À ces maux se réunissaient les irritations bilieuses d’un sentiment politique très-prononcé. À vingt-deux ans, les sentiments sont des principes, et ces principes-là sont des passions. Simon avait sucé les idées républicaines au sein de sa mère. Son père, soldat de la république, avait été massacré par les chouans. L’abbé Féline avait compris la fraternité des hommes comme Jésus l’avait enseignée, et Jeanne, imbue de ses pensées, admettait si peu le droit divin pour les dignités temporelles, qu’à son insu, vingt fois par jour, elle était hérétique.

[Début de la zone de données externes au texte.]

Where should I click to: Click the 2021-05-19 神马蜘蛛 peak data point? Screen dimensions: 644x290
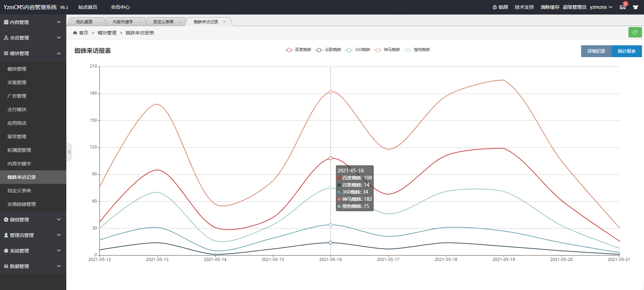click(x=504, y=80)
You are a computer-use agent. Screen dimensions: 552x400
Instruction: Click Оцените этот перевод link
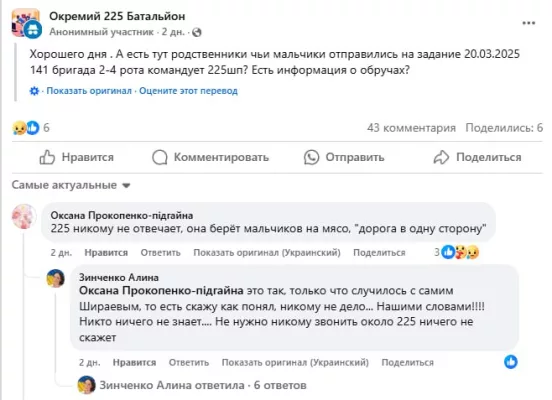(x=188, y=91)
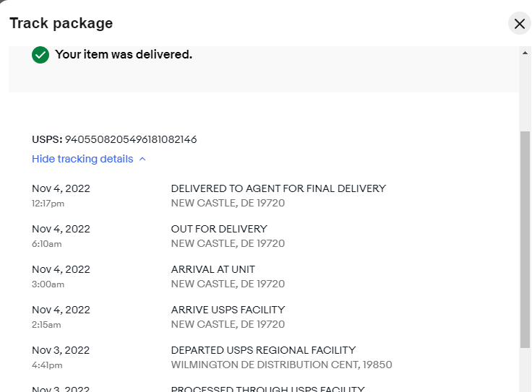Click the Track package heading
This screenshot has height=392, width=532.
tap(61, 23)
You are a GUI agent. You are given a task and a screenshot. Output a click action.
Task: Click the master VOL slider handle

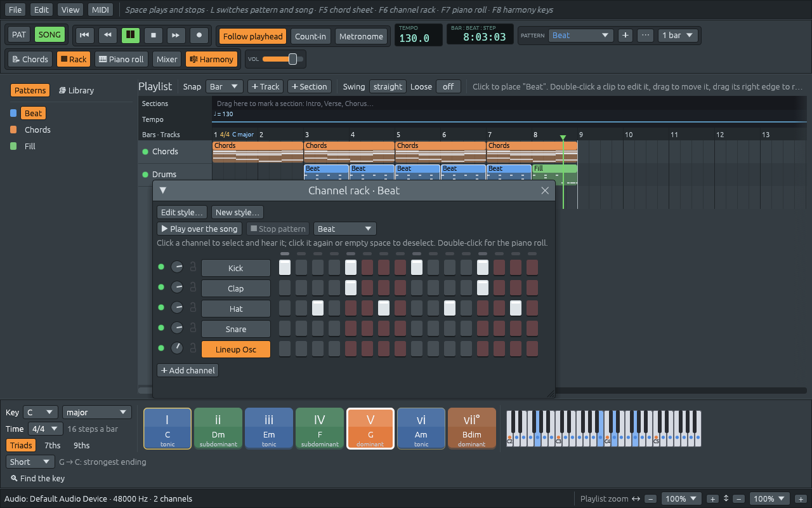pos(292,59)
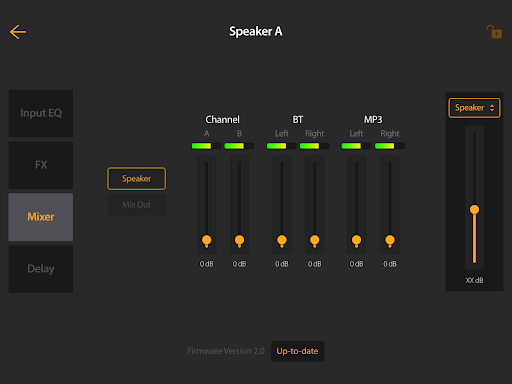Click the Up-to-date firmware button
The image size is (512, 384).
297,351
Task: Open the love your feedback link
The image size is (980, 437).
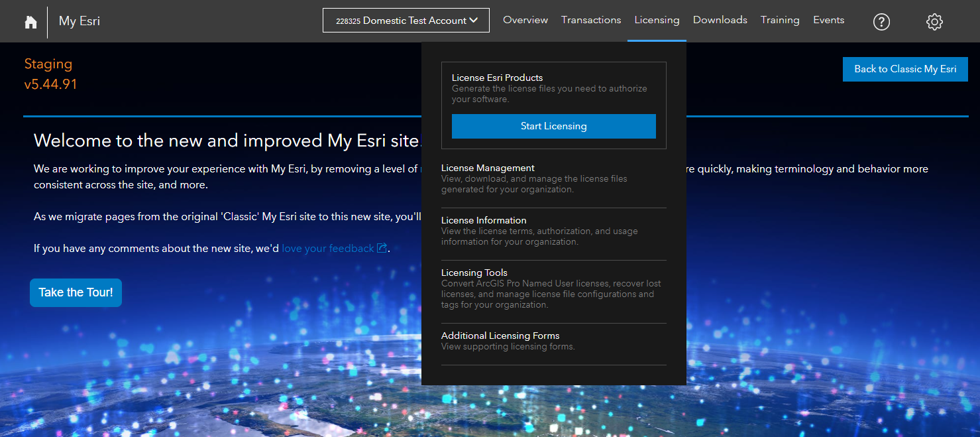Action: point(327,247)
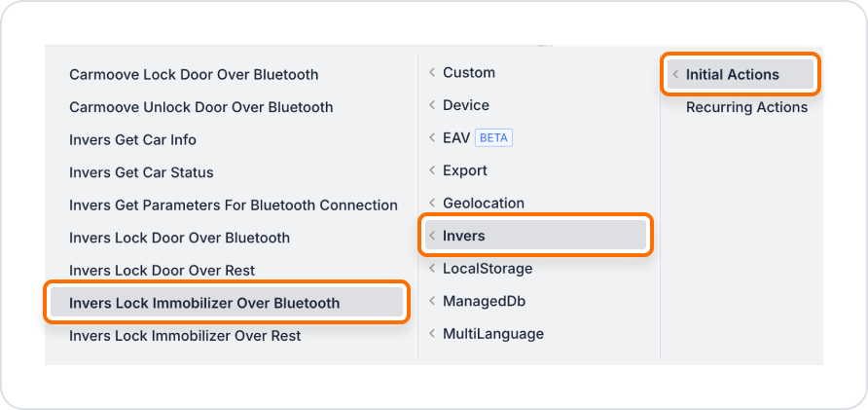Viewport: 868px width, 410px height.
Task: Open the Export submenu
Action: (465, 170)
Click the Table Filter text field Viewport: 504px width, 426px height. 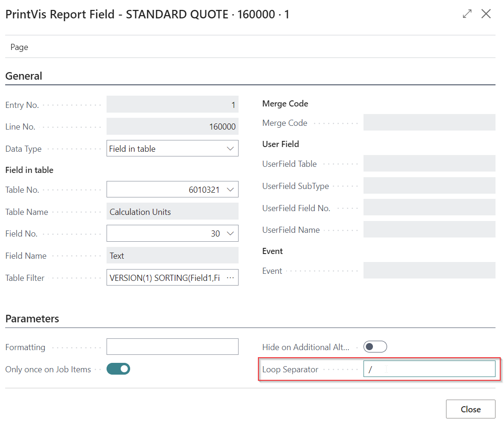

Son fils prenait plaisir à l’entendre proférer ces saints blasphèmes. Il se gardait de les lui faire apercevoir, et s’enivrait de l’énergie de cette sauvage vertu qui répondait si bien à toutes les fibres de son être. « Ma mère, s’écriait-il quelquefois avec enthousiasme, vous étiez digne d’être une matrone romaine aux plus beaux jours de la république. » Jeanne ne savait pas l’histoire romaine, mais elle avait réellement les vertus de l’ancienne Rome.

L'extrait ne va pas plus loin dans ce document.